● **Instructions to follow**
Reproduce every item below word for word.

━━━━━ Records to process

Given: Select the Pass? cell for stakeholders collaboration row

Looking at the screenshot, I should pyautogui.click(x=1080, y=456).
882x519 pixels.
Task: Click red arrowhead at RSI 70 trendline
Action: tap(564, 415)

━━━━━━━━━━

● **Solution to the problem**
Given: Select the Pass? cell for stakeholders collaboration row

Looking at the screenshot, I should pyautogui.click(x=1080, y=456).
882x519 pixels.
Task: Click red arrowhead at RSI 70 trendline
Action: tap(564, 415)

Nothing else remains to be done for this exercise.